Objective: To evaluate whether dysanapsis contributes to abnormal lung function in BPD after an antenatal stress.

Design/Methods: Fetal rats were exposed to IA ETX (10 μg) or saline (CTL) at embryonic day 20 (E20) and delivered at E22. At day 14, lung structural analysis was performed using stereology to quantify distal lung components and alveolar complexity, and micro-computed tomography (mCT) to measure conducting airways diameters. Lung function was assessed at baseline, in response to methacholine challenge and albuterol, and using negative forced expiratory maneuvers for spirometry.

Results: Compared to CTL, ETX-exposed pups had decreased body weight and crown-rump length, decreased radial alveolar counts, increased mean linear intercepts, and decreased alveolar surface area and alveolar-airway attachments (p< 0.05). Tracheal, 2^nd, and 3^rd airway generation diameters were decreased in ETX-exposed pups when measured at 5 cmH₂O inflation pressure (p< 0.01), but there were no differences in 2^nd-3^rd gen diameters at 20 cmH₂O. ETX increased respiratory system resistance (Rrs) and decreased lung compliance (Crs) (p< 0.01). There was no bronchial hyper-reactivity to MCh as assessed by Rrs or Crs. However, Newtonian resistance (Rn) increased at lower MCh doses in ETX-exposed pups. ETX-exposed but not CTL pups had decreased FEV_0.1/FVC with normal FEV_0.1 and FVC, meeting the clinical definition of dysanapsis.

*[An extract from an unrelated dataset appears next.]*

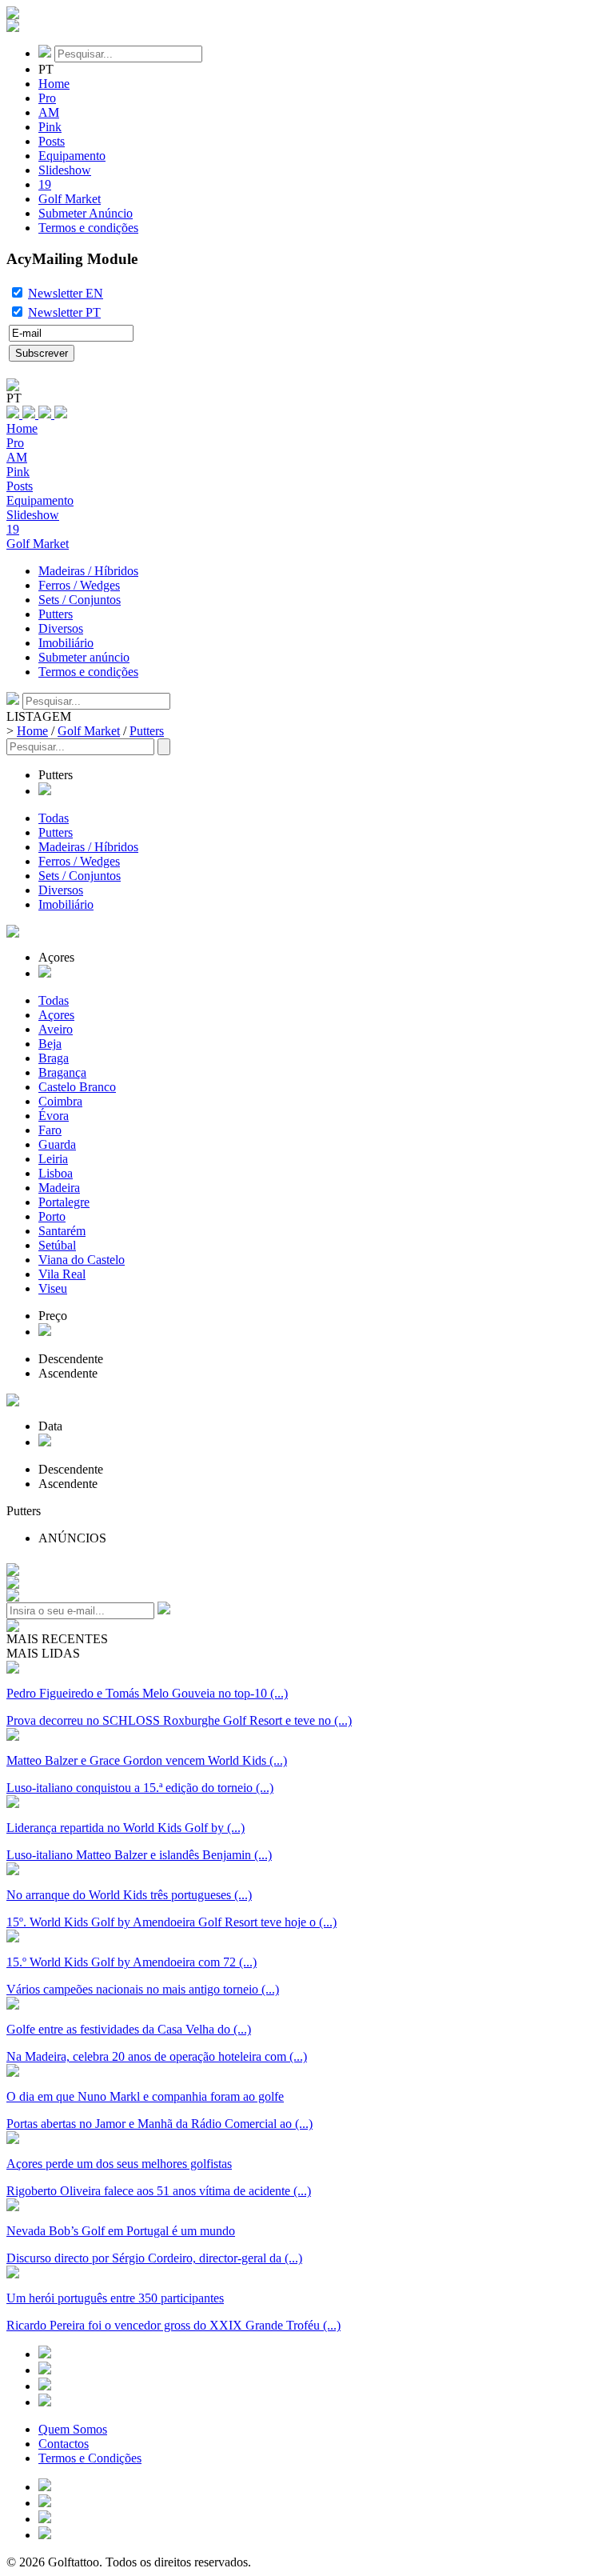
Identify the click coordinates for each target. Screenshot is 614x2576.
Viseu (52, 1288)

Conclusion(s): Antenatal ETX exposure impairs lung structure and function in infant rats, including reduced alveolarization and surface area in the distal lung, and smaller upper airway diameters. We speculate that decreased tethering forces, suggested by decreased alveolar-airway attachments, contribute to airway diameter differences at lower inflation pressure and increased sensitivity of Rn to MCh. We further speculate that antenatal injury to both airways and distal lung with subsequent postnatal dysanaptic growth contribute to abnormalities of late lung function in BPD.